Plotting Share (Stock) Volumes
January 29, 2003 | Andrew Nicholls
5 Comment(s)
I am trying to plot share trade volumes in a meaningful way, such that exceptions stand out. My problem is that the volume can vary in magnitude on a day to day basis. For example, 800,000 one day 91,000,000 the next. Also, due to special transactions the highest volume may be, for example, 330 million whereas normally it is 1 million. If you plot on a normal scale the abnormal swamps the normal, plot it on a log scale the abnormal does not stand out.
Any suggestions or examples?
On average, logarithms preferred. To borrow from an earlier answer:
As a statistican would say, “If in doubt, take logs.” The world in general is probably lognormally rather than normally distributed, and thus many variables are better measured on a logarithmic scale (which is multiplicative) rather than an additive scale–just as graphics sometimes use ratio scales. Camera settings (f-stops, ISO numbers) are also multiplicative rather than additive.
For more, indeed a lot more, see Edward Tufte, Data Analysis for Politics and Policy, pages 108-131. This material looks at various interpretations of slopes (regression coefficients) for mixes of logarithmic and non-logarithmic scales, and why we might want to use log scales for many kinds of variables.
Using a log scale for trading volume is unusual. More typical is this chart for IBM at Yahoo Finance which uses a log scale for price but not for volume.
Why avoid logs? Some stocks have days with zero volume–problematic for a log scale. Another reason is that for low-volume days people frequently don’t care about detail. In other words, for many investment strategies the difference between trading at 1% of normal volume versus 2% is not important, but the difference between 100% and 200% of normal volume can be significant.
Of course logs still might be the right answer. But it is a subtle problem since different investment strategies focus on different aspects of the data set.
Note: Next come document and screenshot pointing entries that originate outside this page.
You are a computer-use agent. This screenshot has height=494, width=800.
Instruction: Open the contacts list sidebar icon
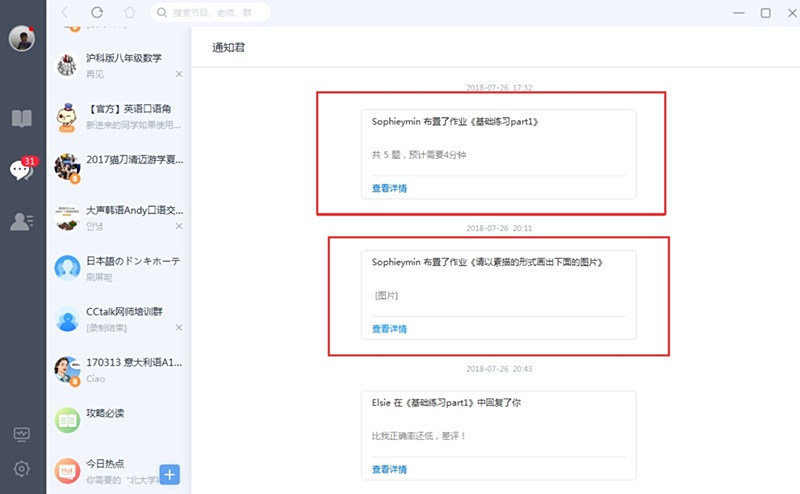coord(21,221)
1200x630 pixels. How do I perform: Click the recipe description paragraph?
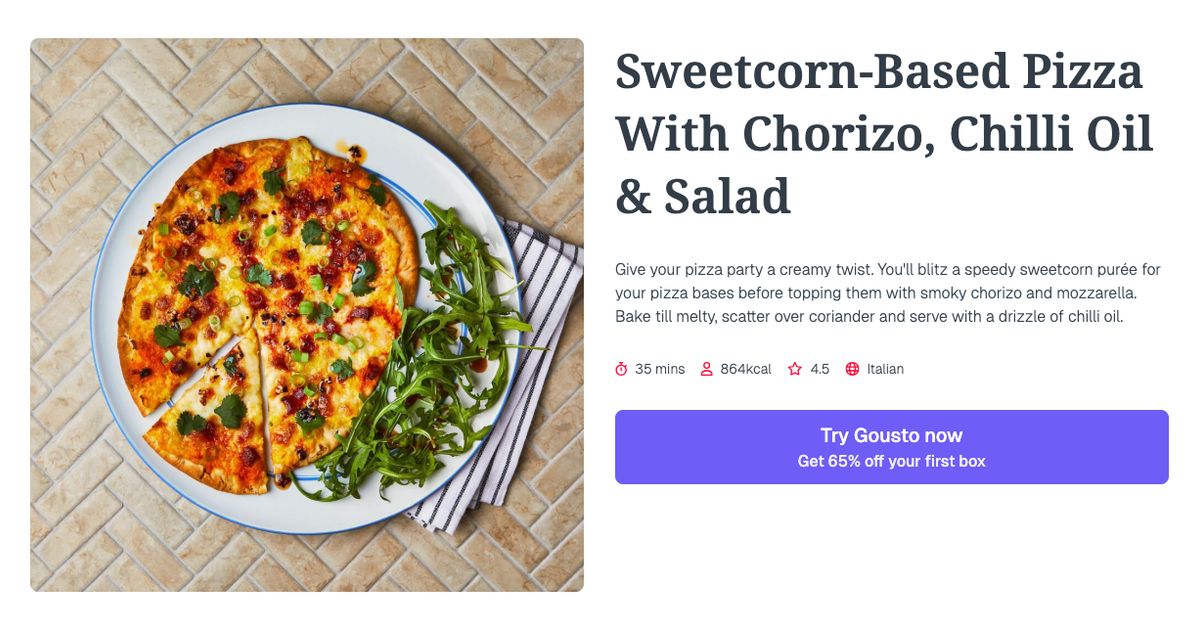click(x=888, y=292)
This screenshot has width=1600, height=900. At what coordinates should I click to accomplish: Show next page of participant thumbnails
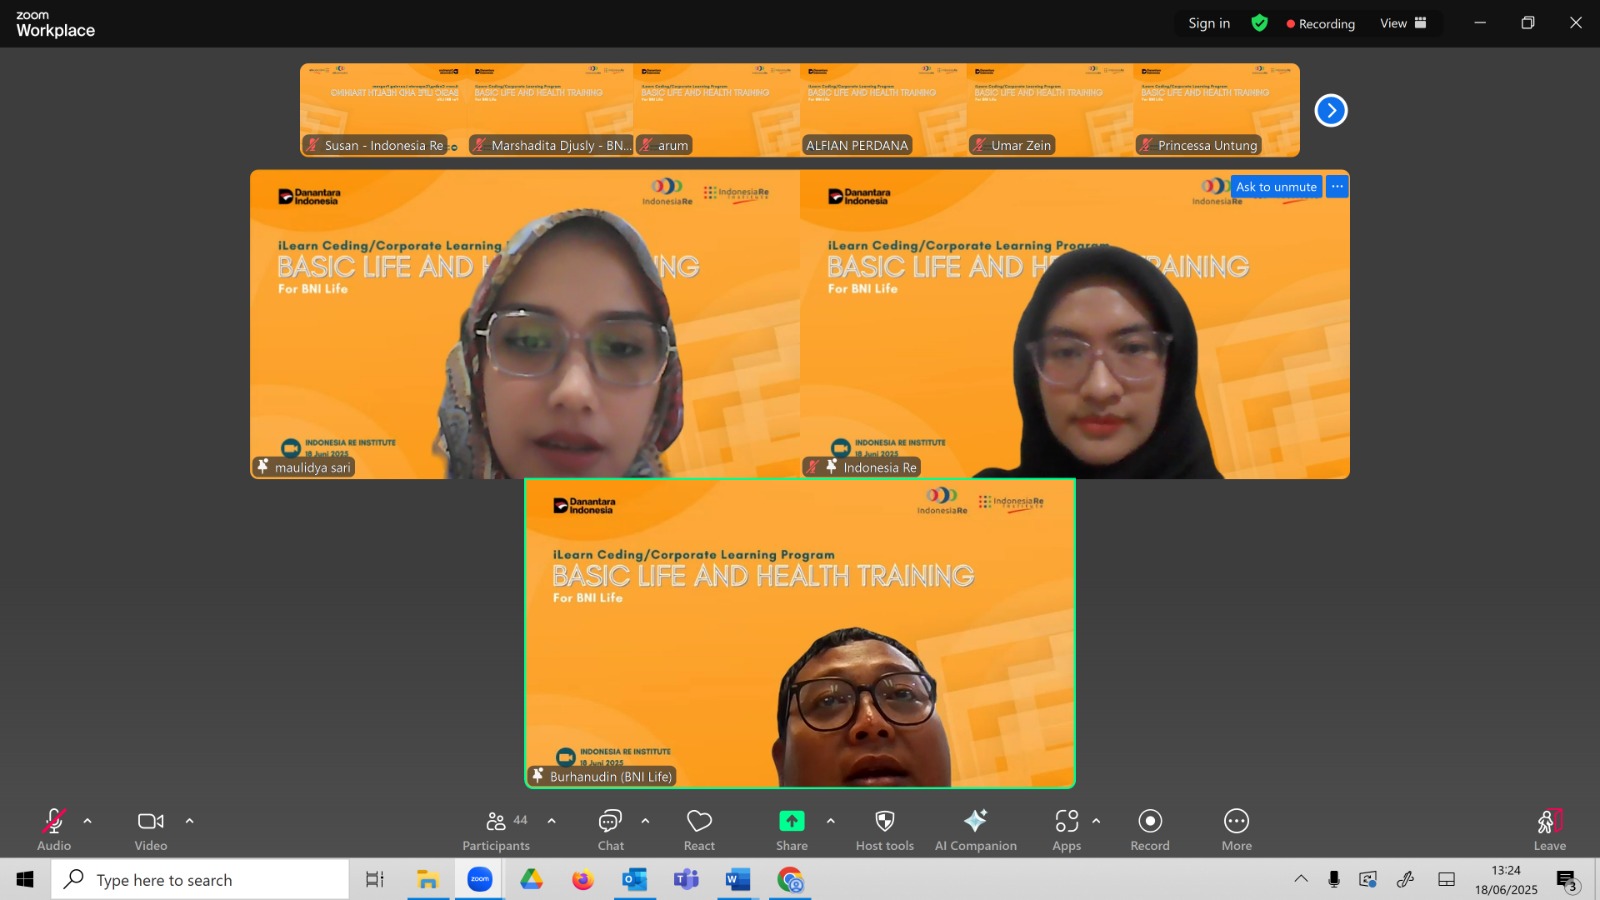coord(1331,110)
If you’re designing a software product your best bet might be to give the user several options (log vs. linear, truncating the y-axis range, etc.) so they can customize for what they find important.
I work in a field (aerosols in clean rooms) where orders of magnitude variations are accompanied by zero values. I devised a linearized log scale to handle the zero values, and it works quite well.
The idea is to replace the scale in the lowest decade between 1 and 1.5 with a linear scale from 0 to 1.5. The other lines in the decade (2,3,4… are unaffected by the change, and if you desire, you can add a line at the value 1 and label it to show the changed relationships. A 0 should definitely be put on top of the normal value 1 for the decade.
The same technique also works for instruments. The nosie around the zero value is easily accommodated, while the rest of the scale is essentially logarithmic.
The value swings indicated in the opening post are of a couple orders of magnitude or more and should be clearly apparent on a log scale.
That said …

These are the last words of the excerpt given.